Required action: Each entry should be set down again verbatim, with the images omitted.
───── Data section ─────
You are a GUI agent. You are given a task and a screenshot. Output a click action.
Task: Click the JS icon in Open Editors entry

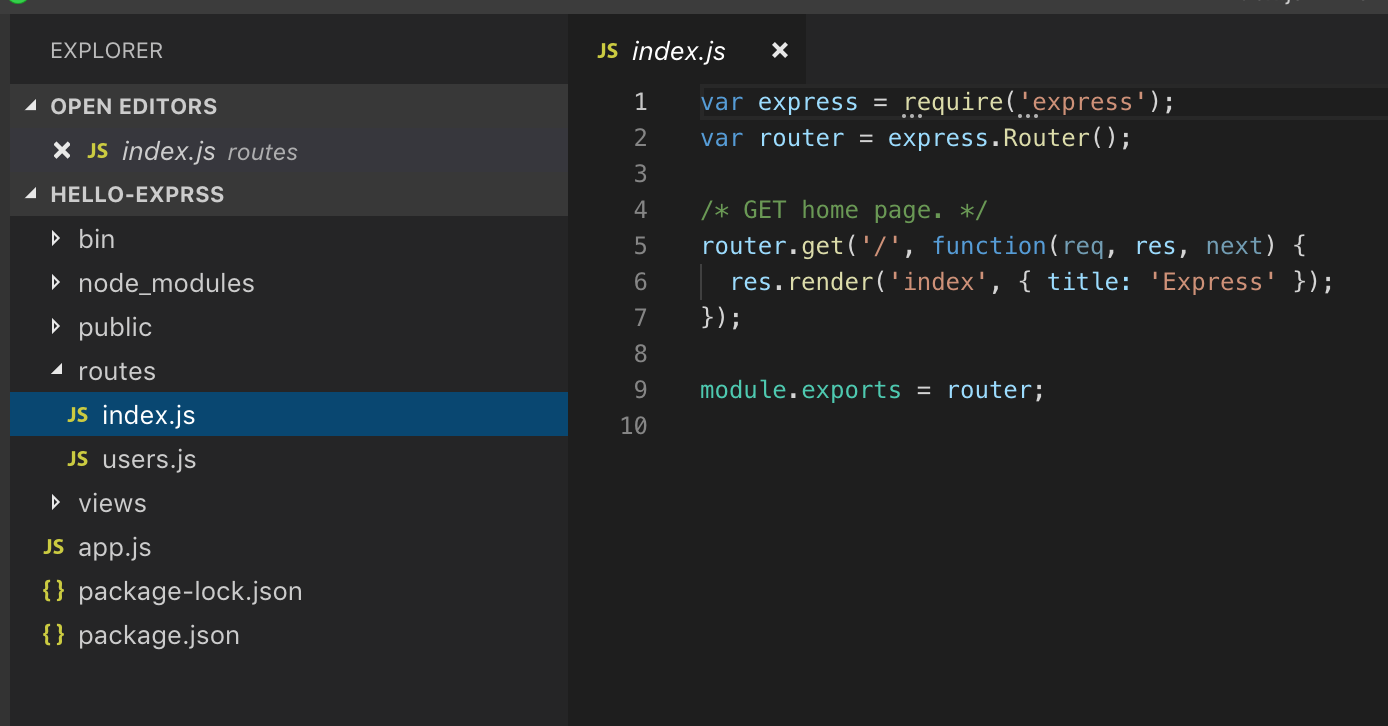[97, 151]
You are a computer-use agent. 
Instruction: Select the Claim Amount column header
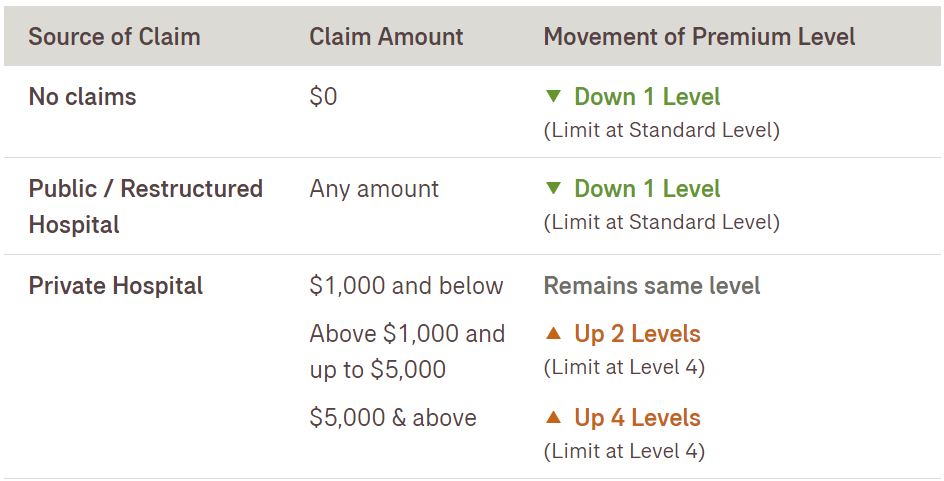click(386, 37)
─────
Problem solution:
You are a GUI agent. You are given a task and a screenshot. Output a click action.
Task: Click the JS icon in Open Editors entry

[97, 151]
You are a computer-use agent. 
Instruction: Select the Claim Amount column header
click(386, 37)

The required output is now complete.